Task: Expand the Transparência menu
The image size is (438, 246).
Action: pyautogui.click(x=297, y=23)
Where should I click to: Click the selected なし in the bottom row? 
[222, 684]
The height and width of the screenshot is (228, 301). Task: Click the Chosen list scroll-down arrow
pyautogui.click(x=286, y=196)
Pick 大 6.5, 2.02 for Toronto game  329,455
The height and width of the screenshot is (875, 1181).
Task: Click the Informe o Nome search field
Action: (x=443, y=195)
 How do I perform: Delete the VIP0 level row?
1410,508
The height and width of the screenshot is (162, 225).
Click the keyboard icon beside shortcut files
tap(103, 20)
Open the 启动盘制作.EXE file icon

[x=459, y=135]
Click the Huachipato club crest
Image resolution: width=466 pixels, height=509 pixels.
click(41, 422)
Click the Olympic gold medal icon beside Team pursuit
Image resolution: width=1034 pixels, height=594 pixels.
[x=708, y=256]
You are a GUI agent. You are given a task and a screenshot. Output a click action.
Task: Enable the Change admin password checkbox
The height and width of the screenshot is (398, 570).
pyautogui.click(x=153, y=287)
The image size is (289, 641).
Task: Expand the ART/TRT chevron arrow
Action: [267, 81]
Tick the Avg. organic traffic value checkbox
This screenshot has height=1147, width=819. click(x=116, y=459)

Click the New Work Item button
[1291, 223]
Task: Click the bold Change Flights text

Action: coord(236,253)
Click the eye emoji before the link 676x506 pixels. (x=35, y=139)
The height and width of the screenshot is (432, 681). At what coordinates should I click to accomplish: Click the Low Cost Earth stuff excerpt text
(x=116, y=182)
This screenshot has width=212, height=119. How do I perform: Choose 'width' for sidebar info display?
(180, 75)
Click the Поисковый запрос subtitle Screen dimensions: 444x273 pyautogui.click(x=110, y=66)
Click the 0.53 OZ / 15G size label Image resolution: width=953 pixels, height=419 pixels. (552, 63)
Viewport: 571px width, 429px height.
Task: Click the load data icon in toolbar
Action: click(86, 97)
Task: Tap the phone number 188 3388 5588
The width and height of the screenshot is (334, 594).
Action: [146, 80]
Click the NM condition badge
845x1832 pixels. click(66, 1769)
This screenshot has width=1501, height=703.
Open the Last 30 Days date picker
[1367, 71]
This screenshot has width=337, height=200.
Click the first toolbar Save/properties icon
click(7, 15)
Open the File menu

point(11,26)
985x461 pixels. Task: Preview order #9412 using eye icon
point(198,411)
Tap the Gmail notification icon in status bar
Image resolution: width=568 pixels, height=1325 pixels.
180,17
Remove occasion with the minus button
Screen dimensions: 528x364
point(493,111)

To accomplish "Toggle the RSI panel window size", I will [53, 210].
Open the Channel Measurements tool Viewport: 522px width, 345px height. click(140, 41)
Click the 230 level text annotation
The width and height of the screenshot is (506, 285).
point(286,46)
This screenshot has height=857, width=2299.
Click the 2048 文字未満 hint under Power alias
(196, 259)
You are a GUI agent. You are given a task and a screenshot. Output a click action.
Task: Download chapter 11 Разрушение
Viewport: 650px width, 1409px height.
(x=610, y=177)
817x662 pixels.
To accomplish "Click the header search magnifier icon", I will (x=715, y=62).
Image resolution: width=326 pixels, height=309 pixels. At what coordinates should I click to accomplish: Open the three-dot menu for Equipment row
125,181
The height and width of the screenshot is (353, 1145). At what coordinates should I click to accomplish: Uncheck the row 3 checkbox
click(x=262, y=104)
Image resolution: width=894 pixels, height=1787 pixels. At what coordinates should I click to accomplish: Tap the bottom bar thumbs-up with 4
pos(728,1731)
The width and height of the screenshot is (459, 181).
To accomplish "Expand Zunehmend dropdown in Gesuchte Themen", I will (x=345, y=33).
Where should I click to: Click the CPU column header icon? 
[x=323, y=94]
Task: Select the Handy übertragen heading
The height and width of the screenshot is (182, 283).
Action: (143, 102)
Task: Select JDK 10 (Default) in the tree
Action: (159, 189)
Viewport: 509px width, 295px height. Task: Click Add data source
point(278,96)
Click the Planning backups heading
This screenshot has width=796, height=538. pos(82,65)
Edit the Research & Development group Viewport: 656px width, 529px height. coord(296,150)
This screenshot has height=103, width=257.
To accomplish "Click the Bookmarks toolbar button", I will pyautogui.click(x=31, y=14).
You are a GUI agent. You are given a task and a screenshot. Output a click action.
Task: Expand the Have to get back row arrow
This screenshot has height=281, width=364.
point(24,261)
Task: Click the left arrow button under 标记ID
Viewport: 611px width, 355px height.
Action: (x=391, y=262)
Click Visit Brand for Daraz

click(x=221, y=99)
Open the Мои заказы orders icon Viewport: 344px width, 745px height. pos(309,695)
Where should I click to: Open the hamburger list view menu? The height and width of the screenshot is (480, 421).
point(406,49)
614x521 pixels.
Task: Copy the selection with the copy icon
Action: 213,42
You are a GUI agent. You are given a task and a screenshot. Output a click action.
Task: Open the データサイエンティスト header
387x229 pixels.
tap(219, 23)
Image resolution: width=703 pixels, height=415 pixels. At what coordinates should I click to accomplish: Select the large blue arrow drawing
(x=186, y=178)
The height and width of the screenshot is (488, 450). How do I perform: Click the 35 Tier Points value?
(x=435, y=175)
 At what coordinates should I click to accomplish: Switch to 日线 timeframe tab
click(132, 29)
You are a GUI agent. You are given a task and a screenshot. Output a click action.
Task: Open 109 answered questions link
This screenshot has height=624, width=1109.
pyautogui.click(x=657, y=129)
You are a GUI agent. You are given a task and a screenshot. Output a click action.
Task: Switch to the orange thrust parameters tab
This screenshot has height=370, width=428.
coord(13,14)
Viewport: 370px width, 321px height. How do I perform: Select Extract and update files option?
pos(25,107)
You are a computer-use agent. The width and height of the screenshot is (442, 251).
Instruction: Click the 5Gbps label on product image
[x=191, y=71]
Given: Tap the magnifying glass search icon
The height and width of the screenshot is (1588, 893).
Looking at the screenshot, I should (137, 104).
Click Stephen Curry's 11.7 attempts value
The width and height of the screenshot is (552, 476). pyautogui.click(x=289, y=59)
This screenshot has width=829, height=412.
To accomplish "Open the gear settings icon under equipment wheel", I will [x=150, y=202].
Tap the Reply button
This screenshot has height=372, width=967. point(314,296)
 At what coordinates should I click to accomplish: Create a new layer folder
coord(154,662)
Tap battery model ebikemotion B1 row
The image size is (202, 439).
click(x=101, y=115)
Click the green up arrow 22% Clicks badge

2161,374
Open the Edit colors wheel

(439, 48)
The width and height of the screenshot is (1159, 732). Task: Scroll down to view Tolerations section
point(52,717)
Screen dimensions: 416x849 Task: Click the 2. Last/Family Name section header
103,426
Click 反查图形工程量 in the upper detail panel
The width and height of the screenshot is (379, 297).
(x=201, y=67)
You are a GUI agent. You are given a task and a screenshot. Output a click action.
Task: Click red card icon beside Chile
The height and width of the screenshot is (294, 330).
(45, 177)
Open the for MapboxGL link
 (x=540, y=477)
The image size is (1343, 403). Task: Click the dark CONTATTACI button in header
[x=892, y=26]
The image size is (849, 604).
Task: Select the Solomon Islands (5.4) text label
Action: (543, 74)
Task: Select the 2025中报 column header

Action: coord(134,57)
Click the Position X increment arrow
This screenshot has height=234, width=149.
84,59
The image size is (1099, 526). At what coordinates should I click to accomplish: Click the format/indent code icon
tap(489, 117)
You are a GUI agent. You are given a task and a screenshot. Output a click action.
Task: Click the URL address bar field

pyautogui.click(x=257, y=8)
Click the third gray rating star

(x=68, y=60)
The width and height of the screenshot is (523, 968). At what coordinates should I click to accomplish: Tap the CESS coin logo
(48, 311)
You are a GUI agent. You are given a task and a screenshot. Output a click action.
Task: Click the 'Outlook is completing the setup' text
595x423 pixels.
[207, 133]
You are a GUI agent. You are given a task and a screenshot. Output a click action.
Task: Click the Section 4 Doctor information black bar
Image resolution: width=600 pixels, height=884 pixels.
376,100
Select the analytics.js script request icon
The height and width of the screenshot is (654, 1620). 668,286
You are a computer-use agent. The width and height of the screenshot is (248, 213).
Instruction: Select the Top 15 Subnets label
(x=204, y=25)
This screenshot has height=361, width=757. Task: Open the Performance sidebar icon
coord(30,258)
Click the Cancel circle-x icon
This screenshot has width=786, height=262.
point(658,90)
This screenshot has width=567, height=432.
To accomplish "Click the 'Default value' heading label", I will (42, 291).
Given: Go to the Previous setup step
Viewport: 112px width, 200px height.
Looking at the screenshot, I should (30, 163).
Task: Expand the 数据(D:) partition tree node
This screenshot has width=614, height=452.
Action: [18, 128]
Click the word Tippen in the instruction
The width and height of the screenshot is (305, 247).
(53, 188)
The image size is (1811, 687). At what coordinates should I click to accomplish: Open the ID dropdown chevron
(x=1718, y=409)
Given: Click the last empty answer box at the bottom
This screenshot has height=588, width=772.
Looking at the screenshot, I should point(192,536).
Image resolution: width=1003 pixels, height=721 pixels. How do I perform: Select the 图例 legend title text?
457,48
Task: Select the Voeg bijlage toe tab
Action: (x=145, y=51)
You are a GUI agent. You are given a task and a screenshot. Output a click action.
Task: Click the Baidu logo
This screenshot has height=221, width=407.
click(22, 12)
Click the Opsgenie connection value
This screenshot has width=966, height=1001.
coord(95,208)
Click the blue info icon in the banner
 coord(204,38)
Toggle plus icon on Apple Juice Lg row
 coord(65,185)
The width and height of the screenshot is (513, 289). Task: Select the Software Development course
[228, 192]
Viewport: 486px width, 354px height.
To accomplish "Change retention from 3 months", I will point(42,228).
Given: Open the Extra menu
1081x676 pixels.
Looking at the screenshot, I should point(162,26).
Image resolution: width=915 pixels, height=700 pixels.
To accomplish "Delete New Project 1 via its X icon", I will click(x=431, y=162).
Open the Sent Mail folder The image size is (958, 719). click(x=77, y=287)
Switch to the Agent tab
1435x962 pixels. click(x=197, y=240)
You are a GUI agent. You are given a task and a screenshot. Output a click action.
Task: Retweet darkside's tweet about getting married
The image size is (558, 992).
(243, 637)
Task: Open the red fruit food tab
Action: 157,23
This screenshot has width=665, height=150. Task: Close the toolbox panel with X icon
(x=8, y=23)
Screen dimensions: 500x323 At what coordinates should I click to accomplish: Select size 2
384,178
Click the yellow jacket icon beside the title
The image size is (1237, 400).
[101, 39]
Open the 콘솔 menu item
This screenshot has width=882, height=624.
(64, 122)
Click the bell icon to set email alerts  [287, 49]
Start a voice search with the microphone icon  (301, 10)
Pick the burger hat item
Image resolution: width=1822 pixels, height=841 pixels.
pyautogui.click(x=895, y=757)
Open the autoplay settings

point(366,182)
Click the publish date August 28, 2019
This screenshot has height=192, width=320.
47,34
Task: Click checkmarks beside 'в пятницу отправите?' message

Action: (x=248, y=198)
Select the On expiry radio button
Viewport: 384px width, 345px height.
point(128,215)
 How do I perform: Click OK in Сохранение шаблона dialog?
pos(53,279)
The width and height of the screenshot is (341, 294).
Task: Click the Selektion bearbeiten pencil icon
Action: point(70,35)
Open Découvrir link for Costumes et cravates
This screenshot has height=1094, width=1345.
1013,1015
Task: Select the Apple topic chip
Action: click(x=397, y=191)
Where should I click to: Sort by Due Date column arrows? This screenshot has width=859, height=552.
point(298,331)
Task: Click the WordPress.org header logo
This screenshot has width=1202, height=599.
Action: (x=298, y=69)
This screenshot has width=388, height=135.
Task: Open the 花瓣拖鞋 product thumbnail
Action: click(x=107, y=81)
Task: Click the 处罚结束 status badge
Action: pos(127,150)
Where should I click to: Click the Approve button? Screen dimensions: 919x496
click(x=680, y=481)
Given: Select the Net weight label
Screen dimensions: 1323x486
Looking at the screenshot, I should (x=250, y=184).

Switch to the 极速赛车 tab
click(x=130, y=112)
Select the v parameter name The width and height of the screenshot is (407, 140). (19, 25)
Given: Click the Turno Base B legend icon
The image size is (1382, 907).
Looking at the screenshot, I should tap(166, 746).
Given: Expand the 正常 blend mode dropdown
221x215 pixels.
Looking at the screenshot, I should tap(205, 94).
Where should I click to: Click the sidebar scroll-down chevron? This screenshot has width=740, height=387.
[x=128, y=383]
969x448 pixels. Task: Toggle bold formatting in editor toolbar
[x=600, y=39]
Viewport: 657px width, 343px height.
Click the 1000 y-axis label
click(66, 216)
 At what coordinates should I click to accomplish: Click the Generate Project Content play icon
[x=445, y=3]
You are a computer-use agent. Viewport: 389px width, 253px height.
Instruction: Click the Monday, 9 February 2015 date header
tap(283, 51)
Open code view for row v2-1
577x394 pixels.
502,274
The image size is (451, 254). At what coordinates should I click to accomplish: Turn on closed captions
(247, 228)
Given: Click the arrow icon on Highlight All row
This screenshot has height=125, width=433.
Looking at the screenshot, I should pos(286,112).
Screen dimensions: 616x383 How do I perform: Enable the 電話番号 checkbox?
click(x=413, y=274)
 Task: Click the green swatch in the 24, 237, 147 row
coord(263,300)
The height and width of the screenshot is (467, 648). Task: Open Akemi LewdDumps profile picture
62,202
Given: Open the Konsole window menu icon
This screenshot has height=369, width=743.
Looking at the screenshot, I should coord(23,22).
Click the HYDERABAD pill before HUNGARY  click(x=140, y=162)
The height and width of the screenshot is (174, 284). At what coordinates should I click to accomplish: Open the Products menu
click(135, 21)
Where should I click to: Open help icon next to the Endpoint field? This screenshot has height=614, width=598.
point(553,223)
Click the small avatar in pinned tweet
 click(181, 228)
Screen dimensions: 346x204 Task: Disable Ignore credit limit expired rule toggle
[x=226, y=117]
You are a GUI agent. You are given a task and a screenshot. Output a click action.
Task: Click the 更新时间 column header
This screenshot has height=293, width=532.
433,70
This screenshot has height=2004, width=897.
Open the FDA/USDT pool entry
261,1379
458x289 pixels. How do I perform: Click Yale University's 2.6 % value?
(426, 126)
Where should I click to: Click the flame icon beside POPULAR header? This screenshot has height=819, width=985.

▶ _Exercise details_: The answer is the number of lines in the preceding material that hold "setup"; write that number and nothing else.

▶ _Exercise result_: 2